Prompt: Filter the entries and keep only the lines where the string "Open" appears.

Material for this exercise:
########
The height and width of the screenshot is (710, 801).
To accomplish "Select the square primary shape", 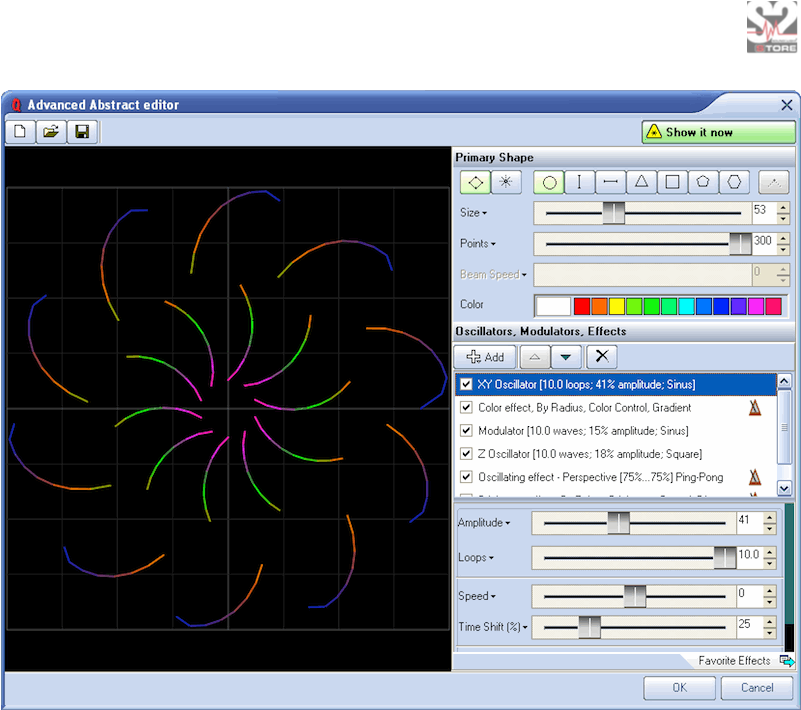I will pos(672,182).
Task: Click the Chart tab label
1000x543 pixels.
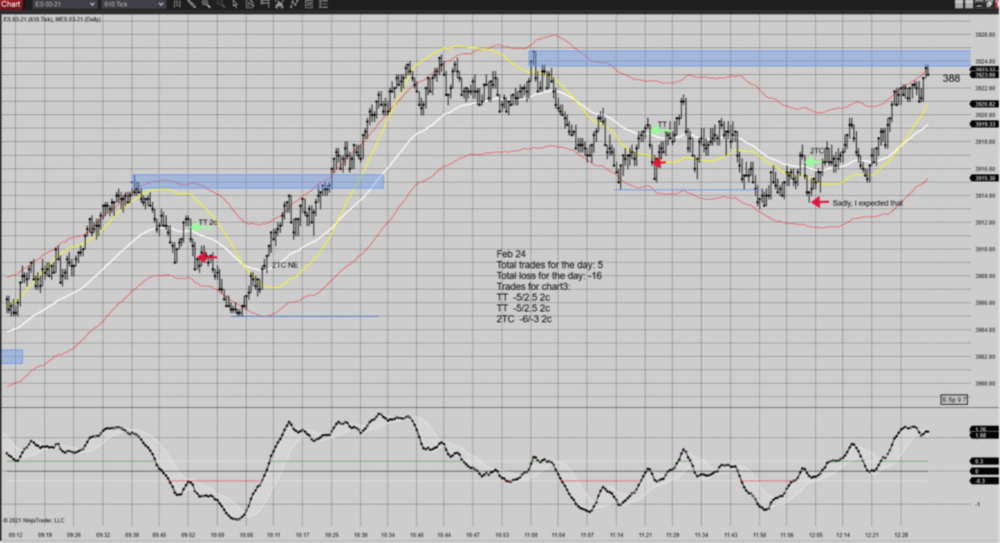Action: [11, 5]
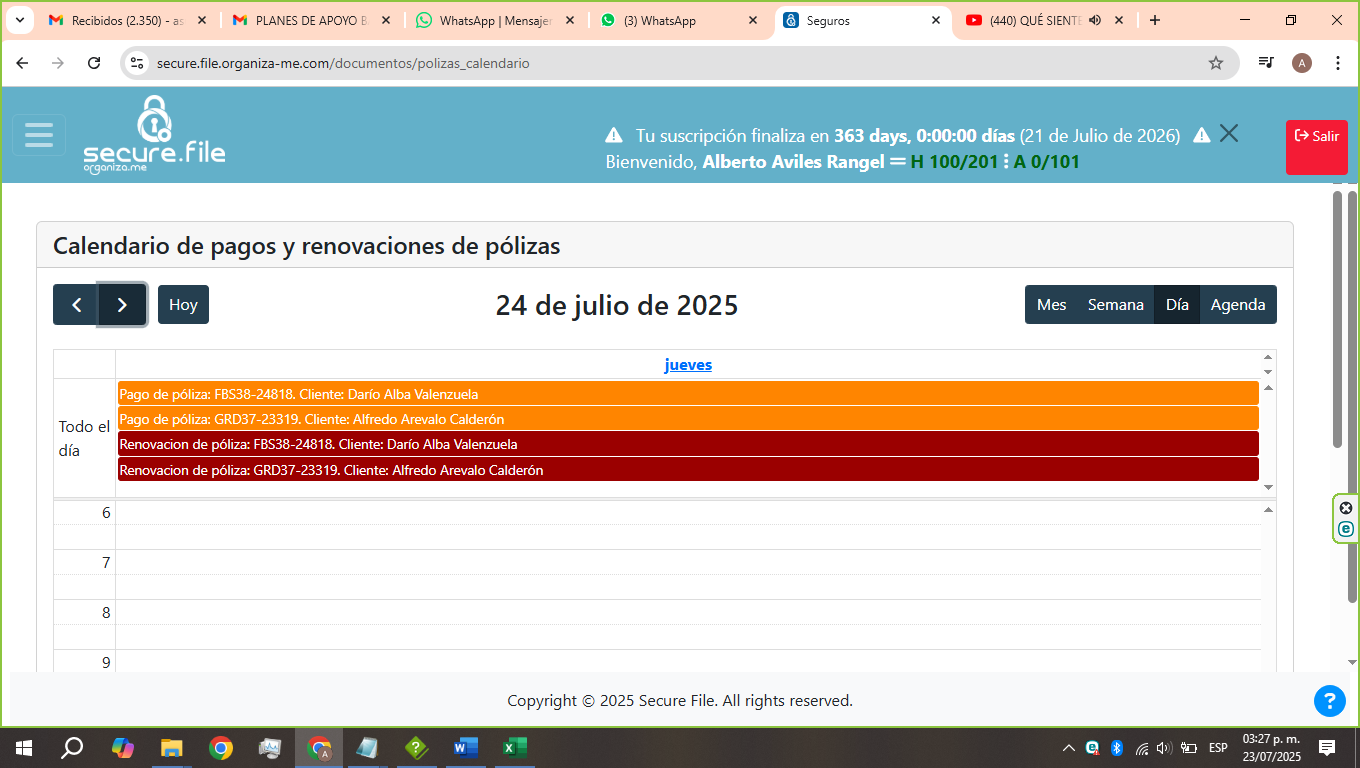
########
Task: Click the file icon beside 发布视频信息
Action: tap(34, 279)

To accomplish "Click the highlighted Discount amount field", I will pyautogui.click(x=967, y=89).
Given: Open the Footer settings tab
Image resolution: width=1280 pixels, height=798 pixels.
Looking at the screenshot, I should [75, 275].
########
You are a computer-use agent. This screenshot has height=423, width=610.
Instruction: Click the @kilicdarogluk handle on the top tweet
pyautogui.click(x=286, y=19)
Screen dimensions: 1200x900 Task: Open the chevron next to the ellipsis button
########
Finished task:
Given: Open the Footer settings tab
Screen dimensions: 1200x900 Task: Open the chevron next to the ellipsis button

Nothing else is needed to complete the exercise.